(Stored data)
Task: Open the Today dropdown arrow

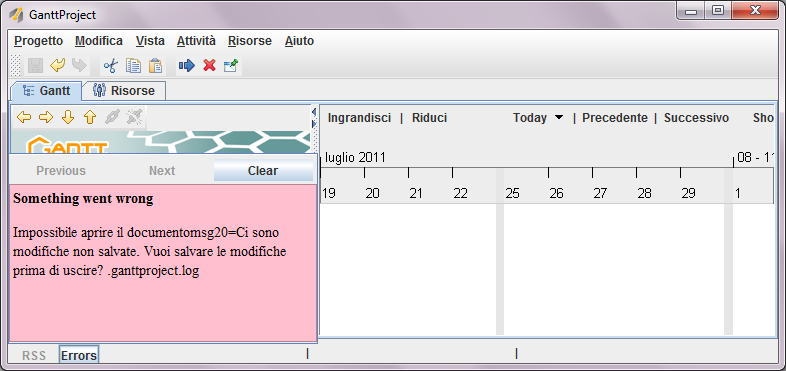Action: point(558,118)
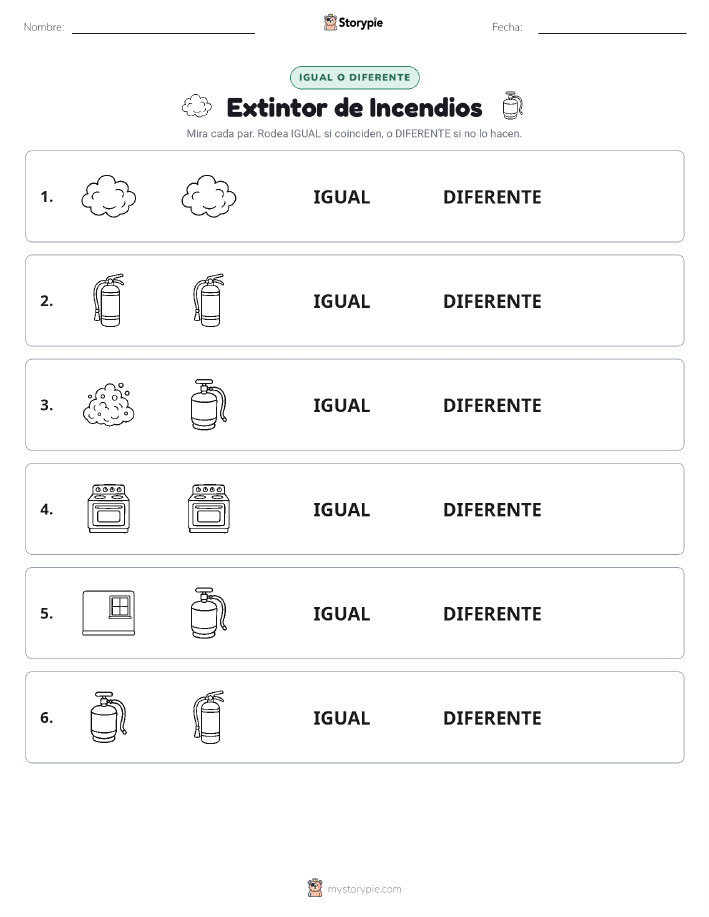This screenshot has height=917, width=709.
Task: Click the Nombre name line field
Action: click(x=163, y=27)
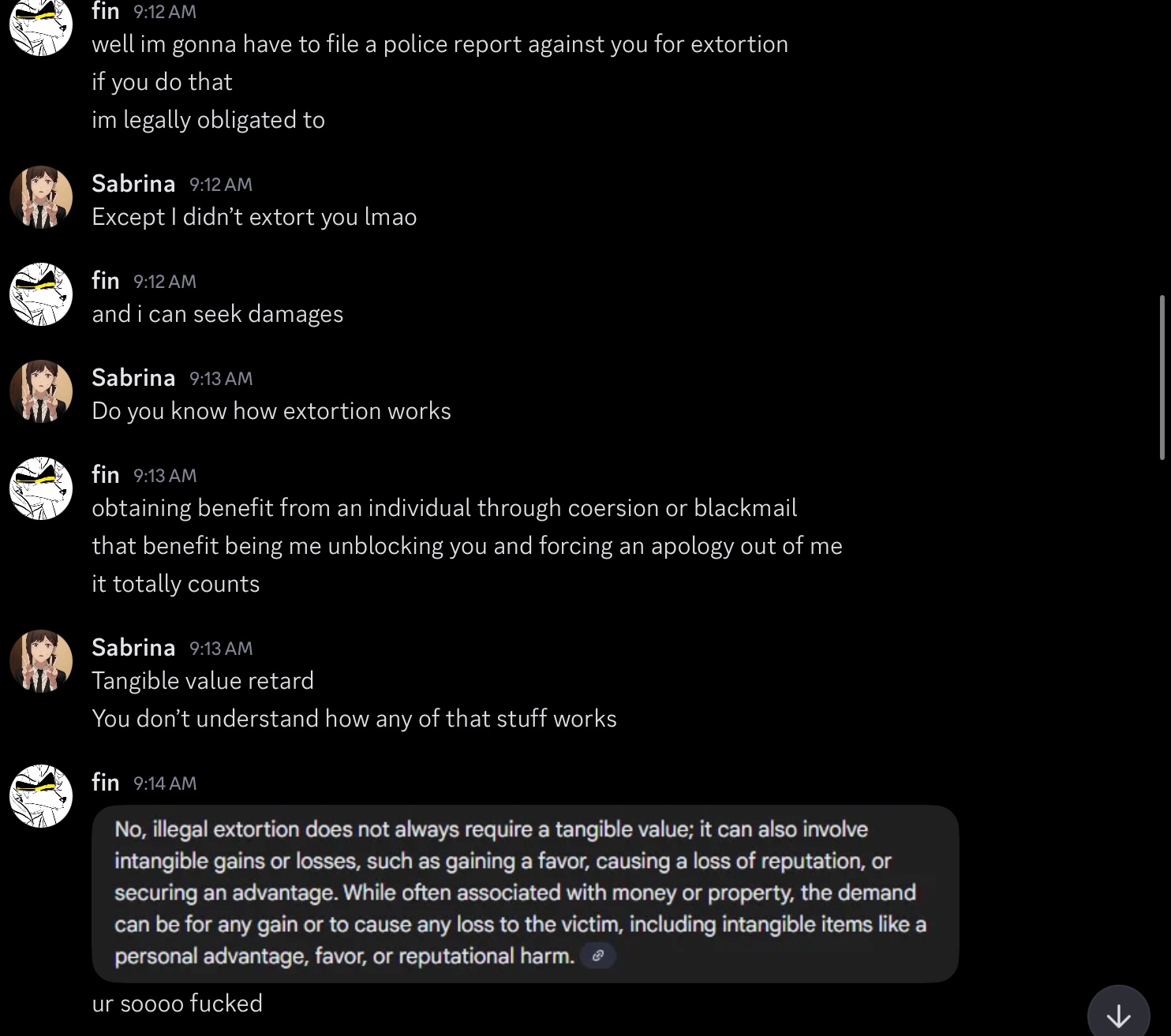This screenshot has height=1036, width=1171.
Task: Click fin's avatar beside "obtaining benefit" message
Action: pyautogui.click(x=41, y=488)
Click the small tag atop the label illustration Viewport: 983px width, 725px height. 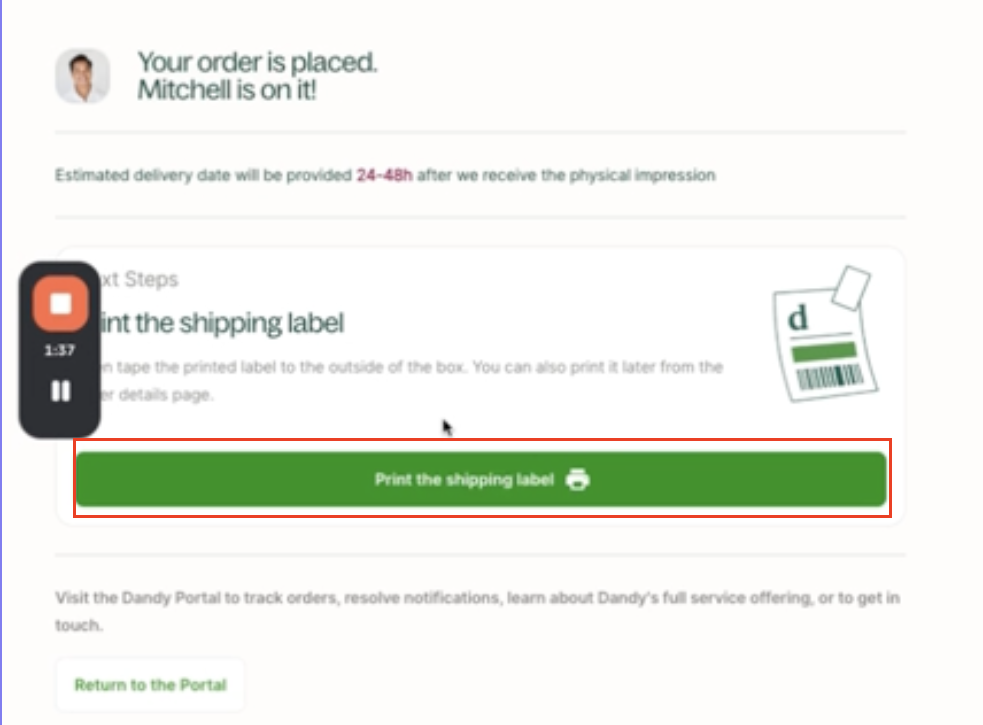click(852, 287)
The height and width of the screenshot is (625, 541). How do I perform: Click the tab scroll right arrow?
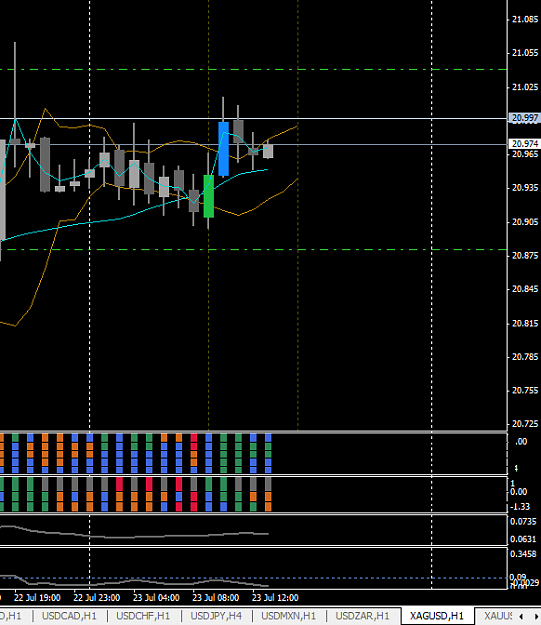click(535, 616)
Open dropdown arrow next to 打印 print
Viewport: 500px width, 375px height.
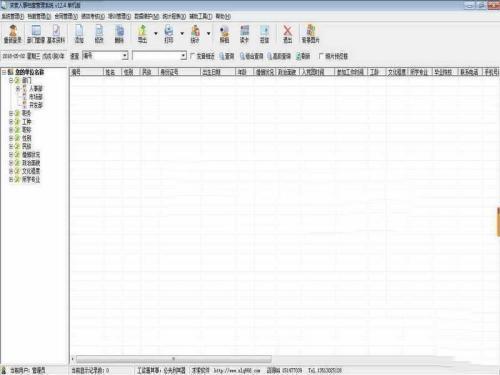point(182,33)
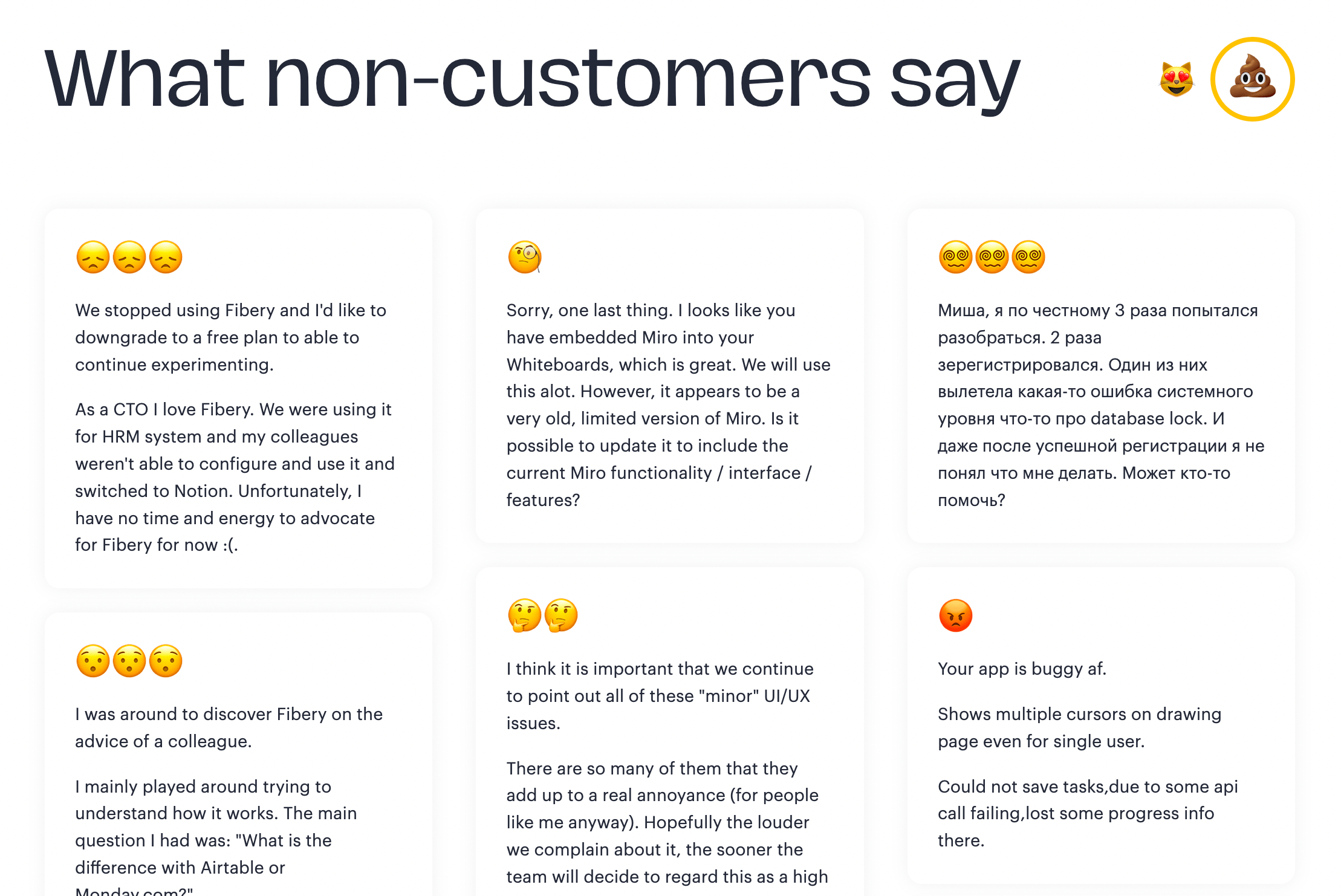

* **REQUIREMENT**:
Set down exactly, from the line that contains "The height and" through the last line of the data, each line as it stands, and leave the pictures out.

* **TASK OUTPUT**:
The height and width of the screenshot is (625, 541). How do I perform: Click the tab scroll right arrow?
click(535, 616)
Open dropdown arrow next to 打印 print
Viewport: 500px width, 375px height.
point(182,33)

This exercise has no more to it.